> _PROBLEM STATEMENT_
Restate the records below word for word, leaving nothing out.
☆ ☆ ☆ ☆ ☆
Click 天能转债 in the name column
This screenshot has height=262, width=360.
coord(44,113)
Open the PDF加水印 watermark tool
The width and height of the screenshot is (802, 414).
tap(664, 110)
☆ ☆ ☆ ☆ ☆
> _REPLY TO THE TASK_
Click 天能转债 in the name column
This screenshot has height=262, width=360.
coord(44,113)
Open the PDF加水印 watermark tool
The width and height of the screenshot is (802, 414).
tap(664, 110)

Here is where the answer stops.